Home | Places to Explore | Forgotten Places

Winger

Winger, a hamlet of Wainfleet Township was named after Jacob Winger who built a tavern on the northeast corner of Smith Road and Hwy. #3. Here Mr. Winger would also build a post office.

This was a great benefit to local farmers who until then had to travel to Marshville to receive their mail. However, in order to build a post office the government stipulated that it could not be housed in a tavern and so a small post office was operated out of a store that had been built by George Moore.

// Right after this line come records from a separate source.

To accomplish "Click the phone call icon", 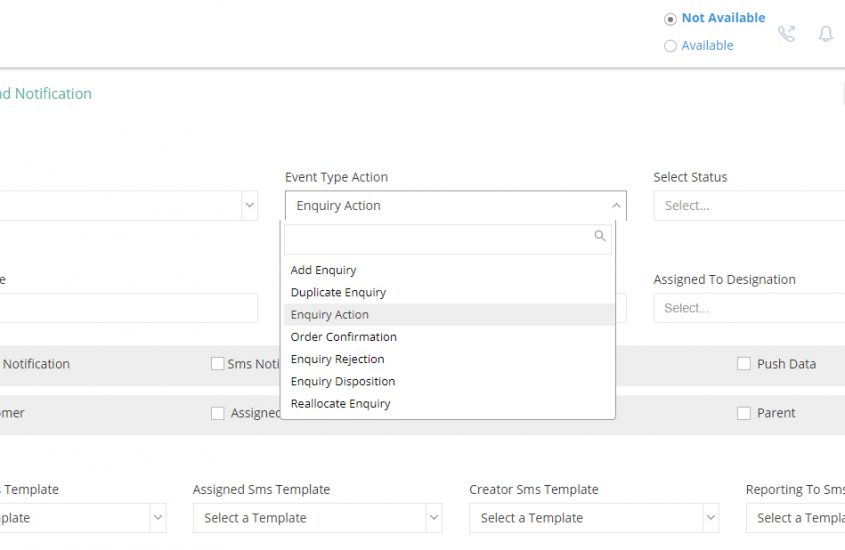I will [x=786, y=34].
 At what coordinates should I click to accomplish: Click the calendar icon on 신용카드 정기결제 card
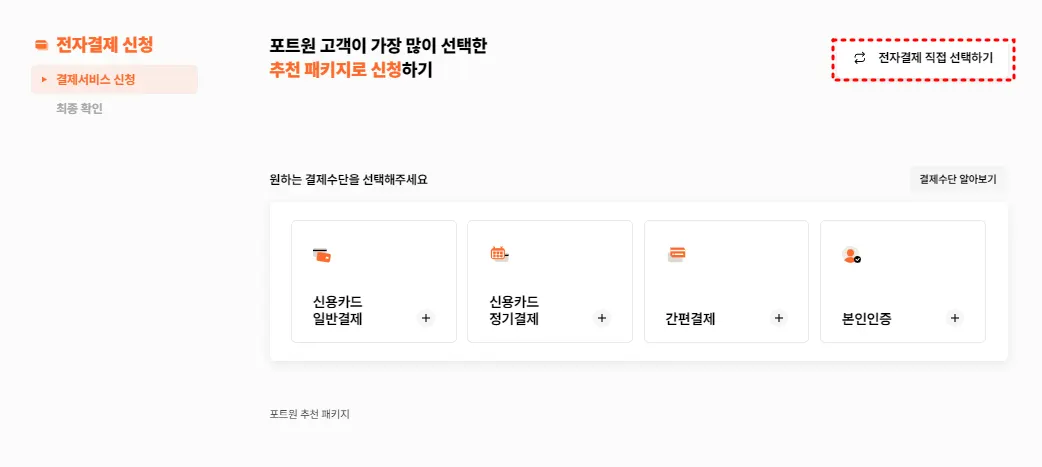[499, 254]
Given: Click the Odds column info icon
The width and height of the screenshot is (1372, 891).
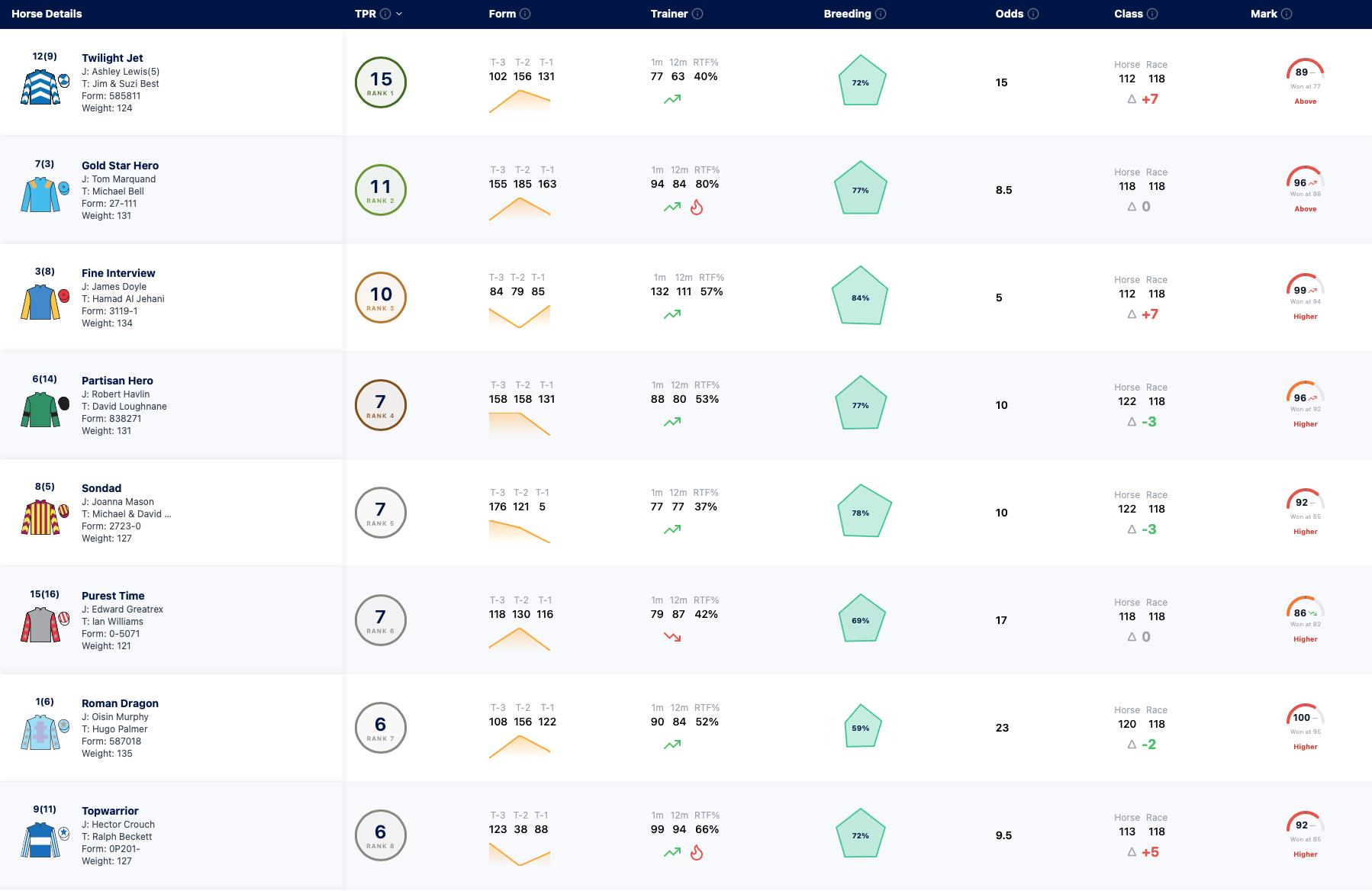Looking at the screenshot, I should tap(1033, 14).
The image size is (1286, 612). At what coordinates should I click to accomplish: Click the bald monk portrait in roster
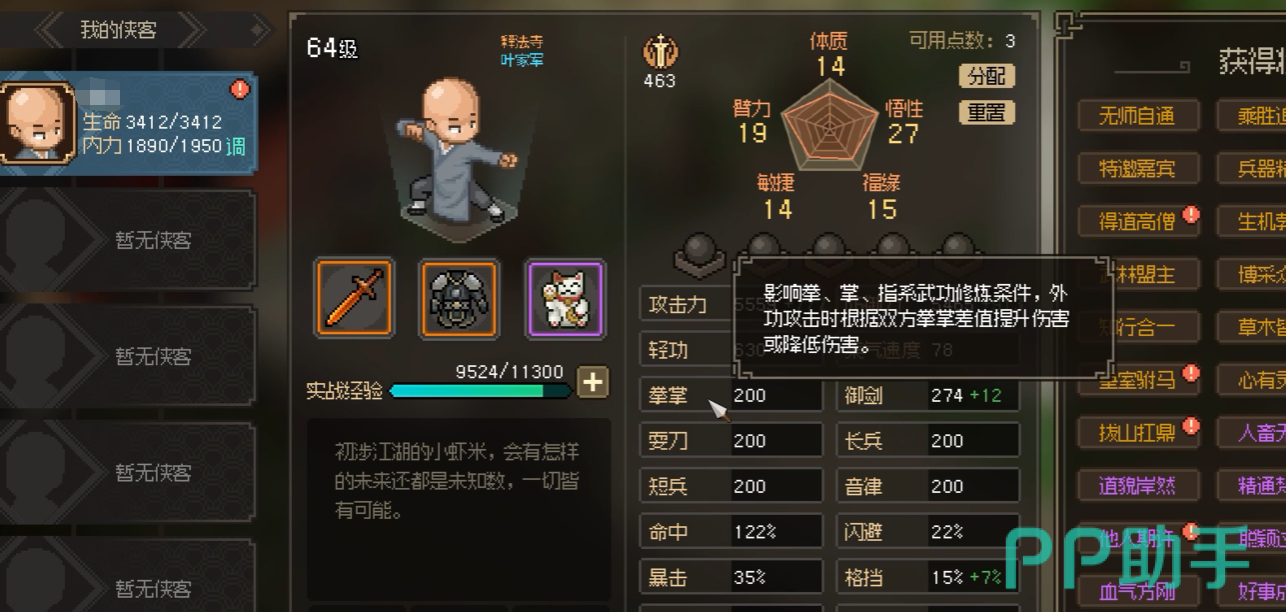click(37, 122)
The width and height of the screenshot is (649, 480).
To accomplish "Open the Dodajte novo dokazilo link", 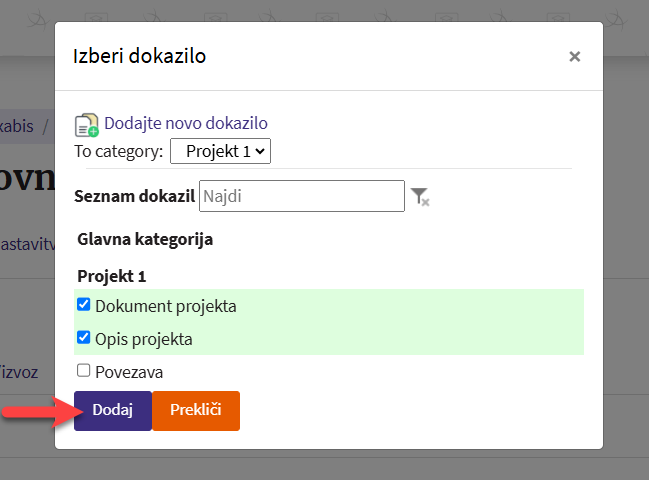I will pos(186,124).
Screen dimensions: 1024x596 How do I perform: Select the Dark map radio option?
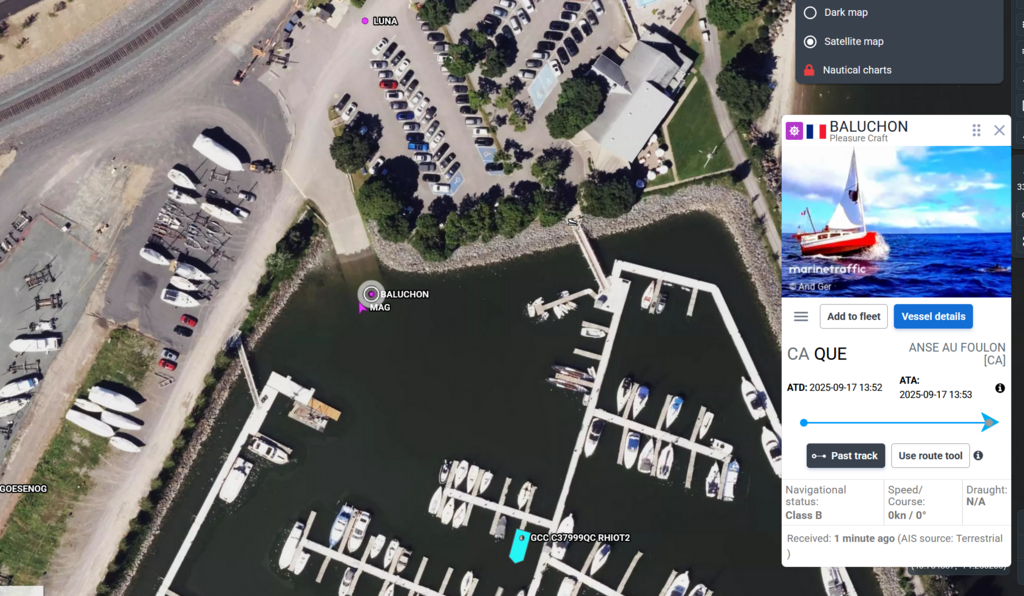pos(810,12)
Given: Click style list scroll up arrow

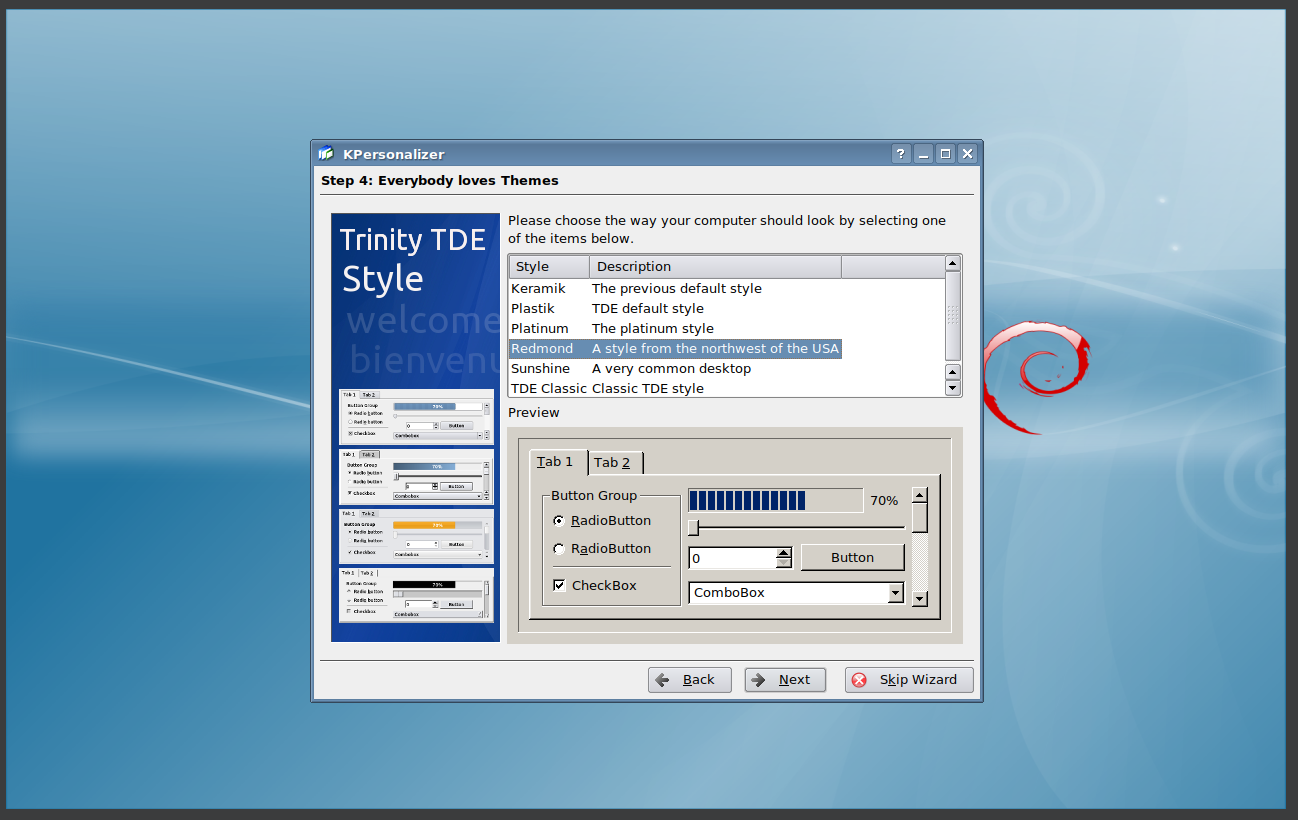Looking at the screenshot, I should click(x=952, y=264).
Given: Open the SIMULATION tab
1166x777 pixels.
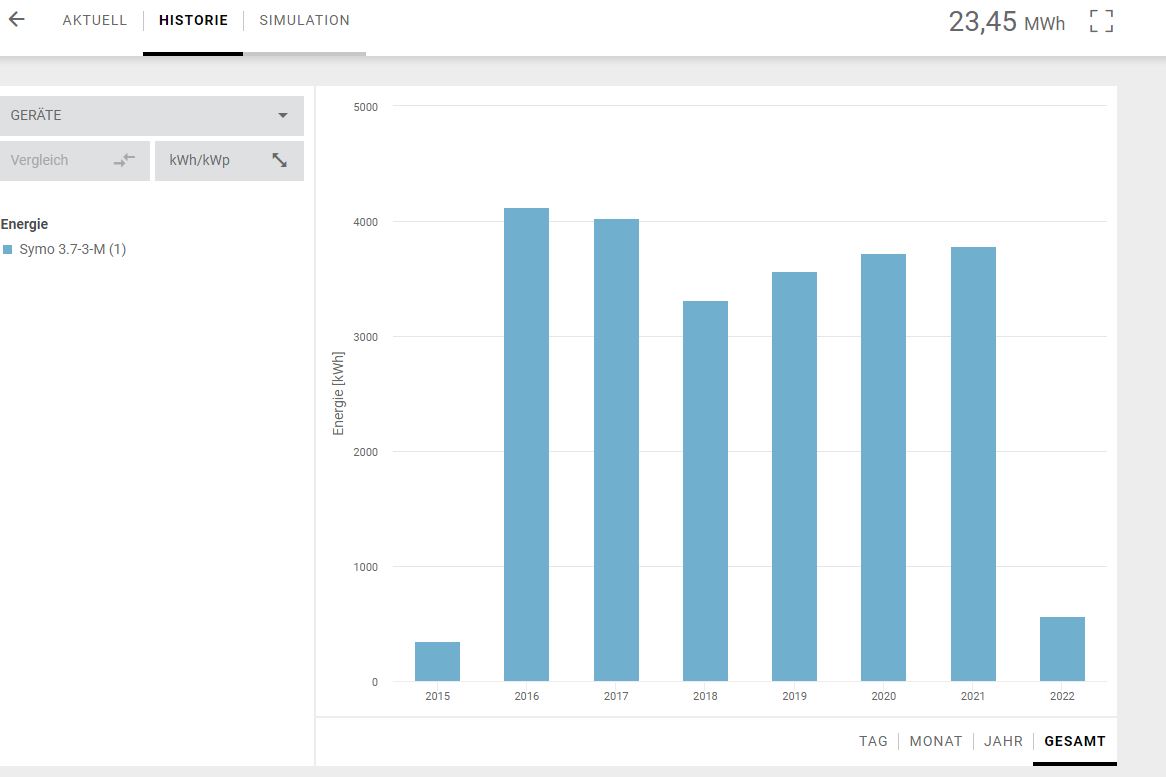Looking at the screenshot, I should (x=304, y=21).
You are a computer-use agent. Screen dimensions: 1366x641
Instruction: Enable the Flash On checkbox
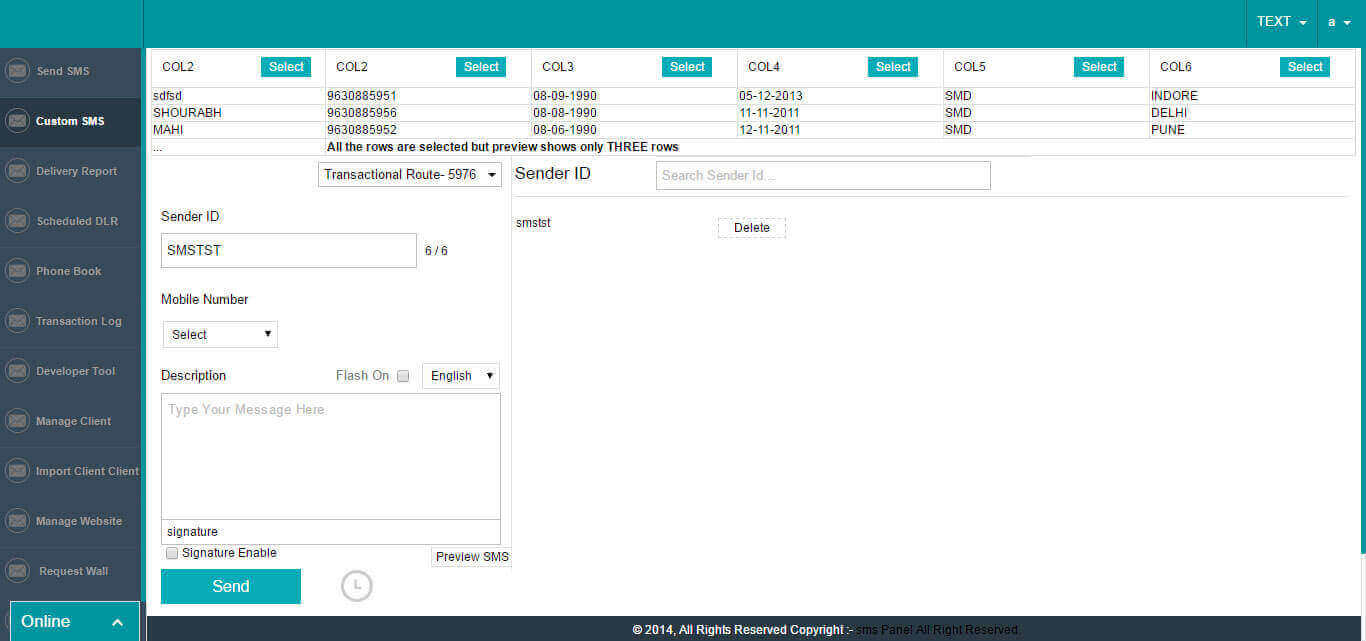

When a name was needed for the new post offce it was decided on to name the new hamlet Winger. The post office operated until 1914 when all rural mail delivery was established from Marshville.

Perhaps the one building in Winger that has withstood the test of time is the Winger General Store. The store was built in 1914 by J. Arthur Coleman. The store went to several owners before being purchased in 1920 by Harry A. Smith. His widow operated the store until 1946. In 1951 the Ontario Department of Highways requested the store be moved further south and facing Highway 3 instead of Pettit Road.

In 1904 William Aiken built an apple evaporator plant on Winger Road. The factory dried and processed tonnes of apples providing area farmers with a market to sell their produce. However the factory was struck by lightening and destroyed by a fire in 1908.

The Wills Cemetery is located on the east side of Winger Road. Many of the headstones here date back to the early 1800's and are the final resting place for some of the areas earliest residents.